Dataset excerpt
--- start ---

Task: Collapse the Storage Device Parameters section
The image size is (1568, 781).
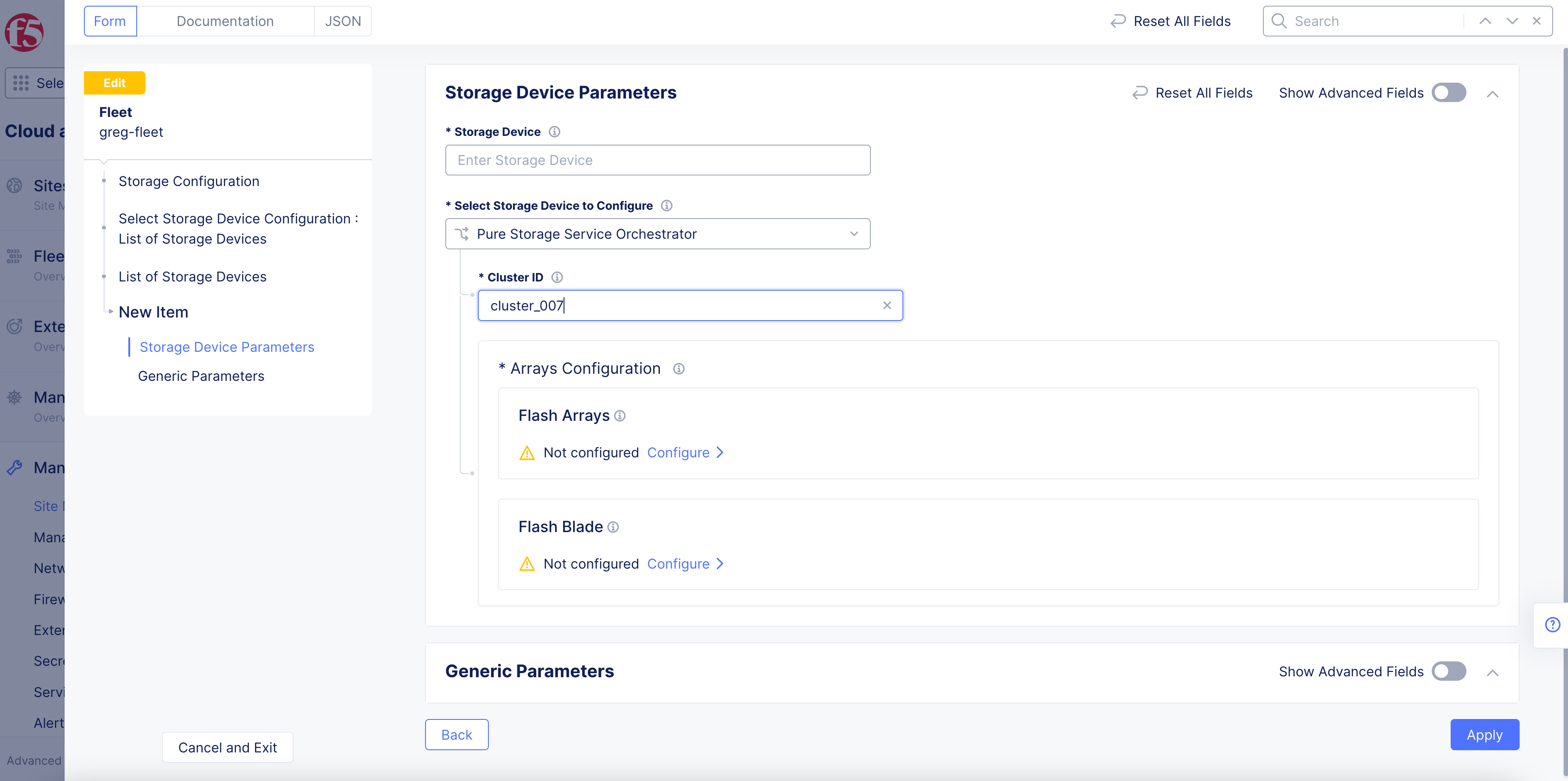Action: pos(1494,94)
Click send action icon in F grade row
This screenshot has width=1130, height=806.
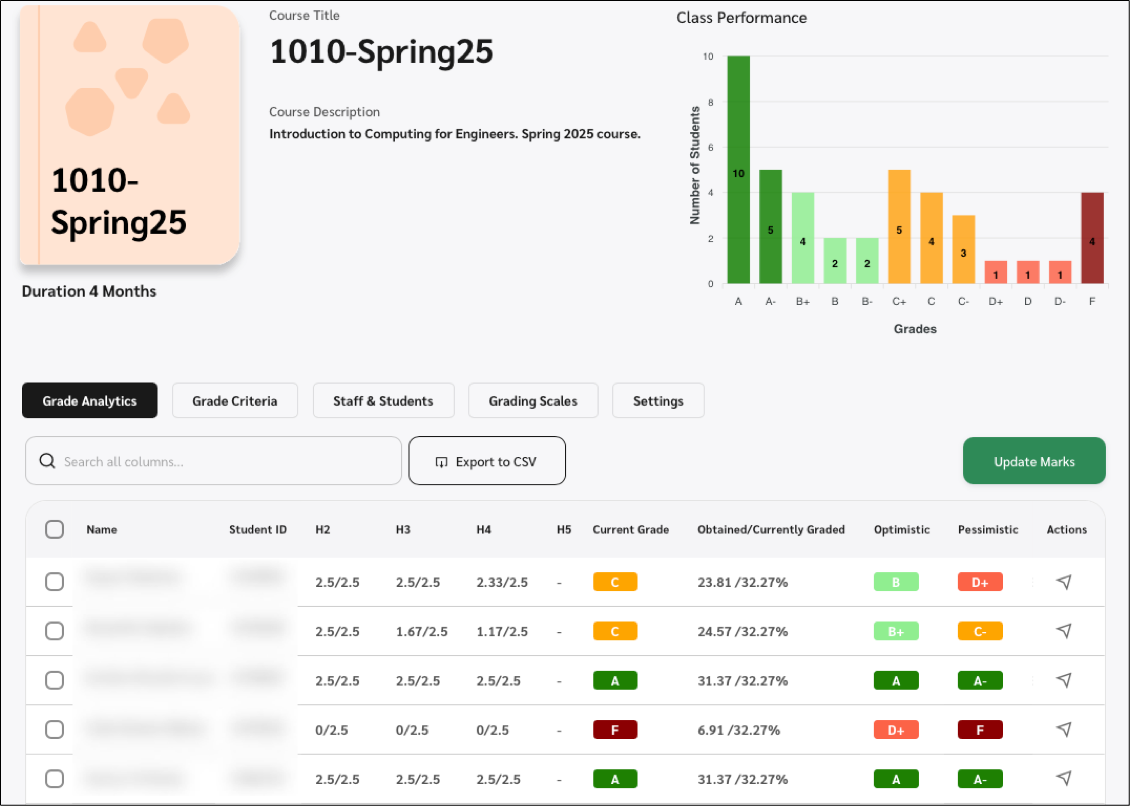tap(1064, 729)
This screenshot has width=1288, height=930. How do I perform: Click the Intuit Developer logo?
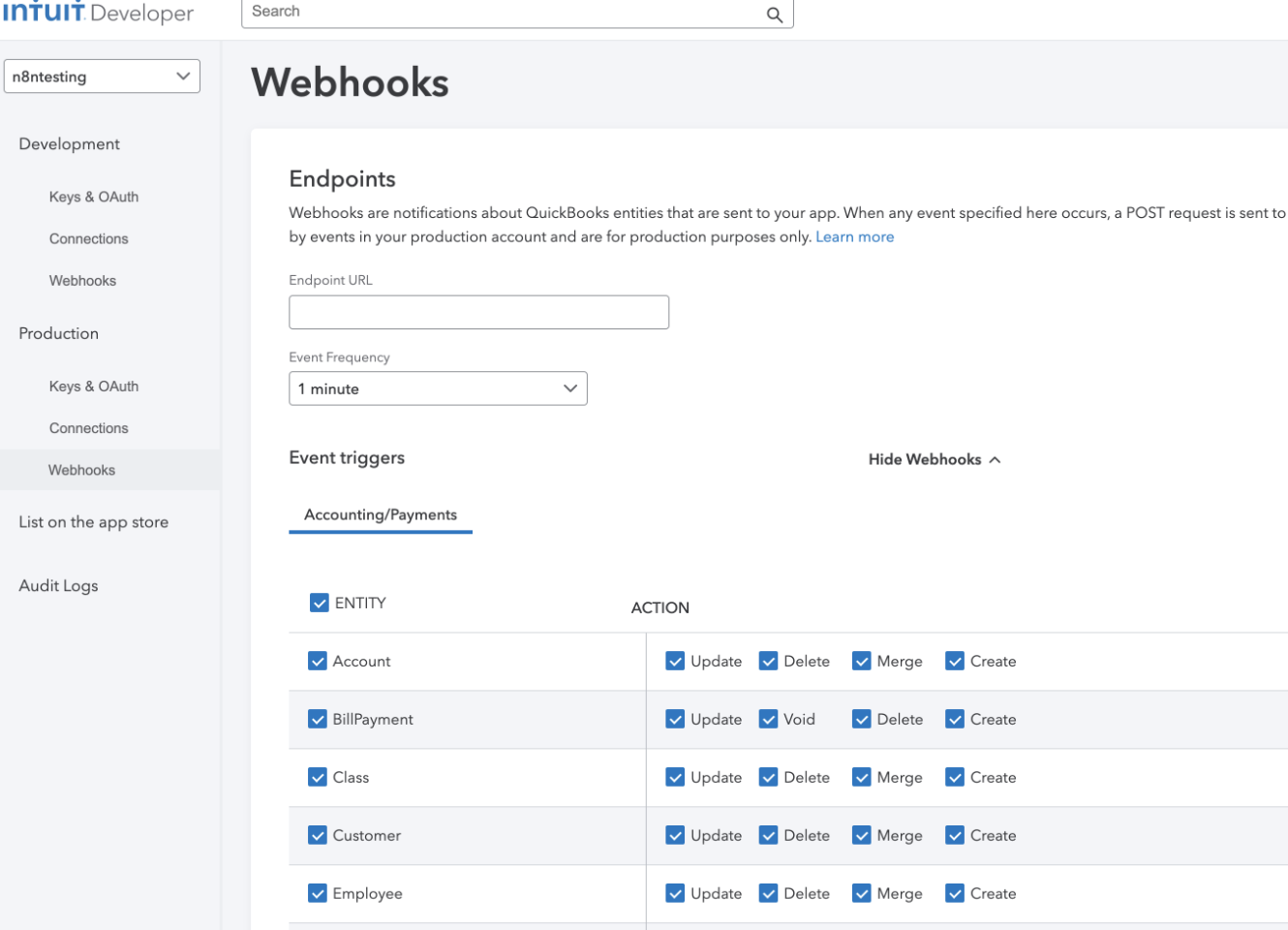(x=97, y=13)
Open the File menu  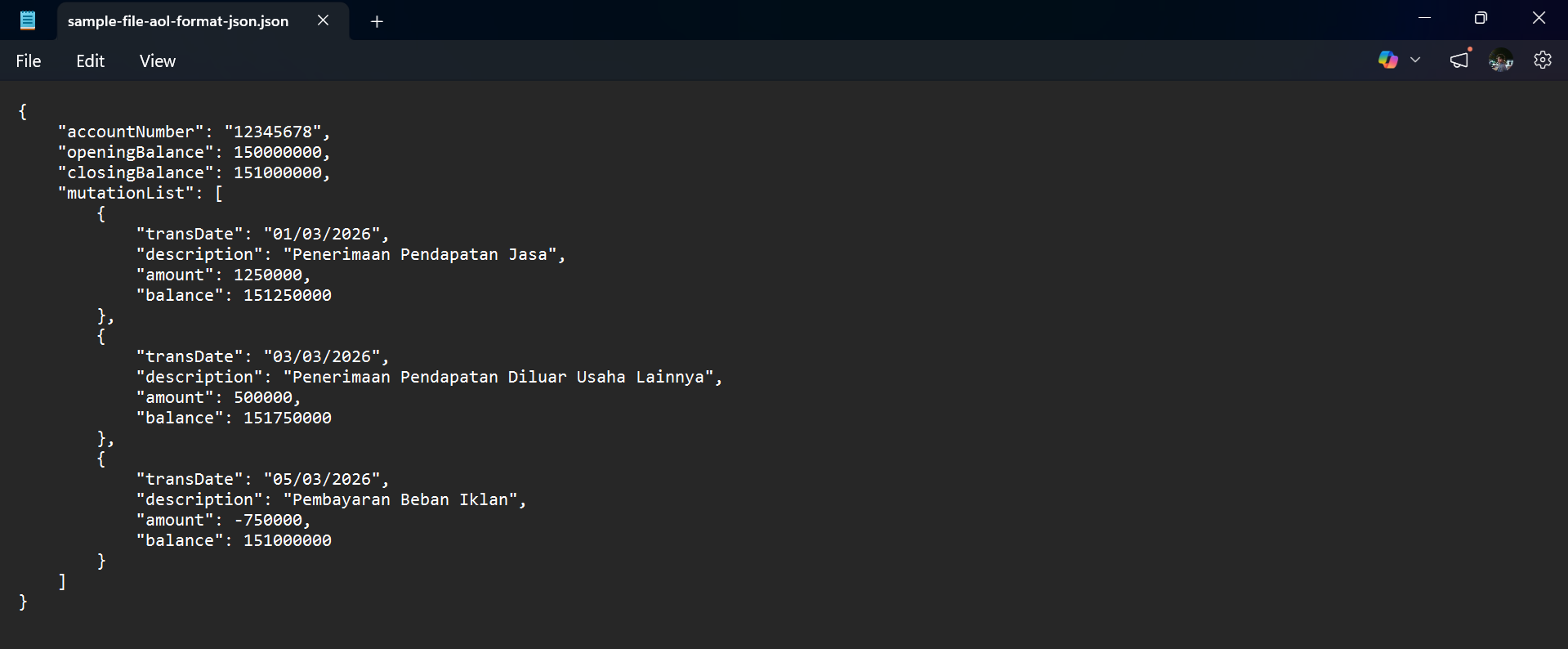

--- end ---

* Exercise task
Write out every line of the listing above word for word, leaving out the pictures.

* Solution for this task
Task: Collapse the Storage Device Parameters section
The image size is (1568, 781).
Action: pos(1494,94)
Click send action icon in F grade row
This screenshot has width=1130, height=806.
tap(1064, 729)
This screenshot has width=1288, height=930. How do I perform: Click the Intuit Developer logo?
(x=97, y=13)
Open the File menu  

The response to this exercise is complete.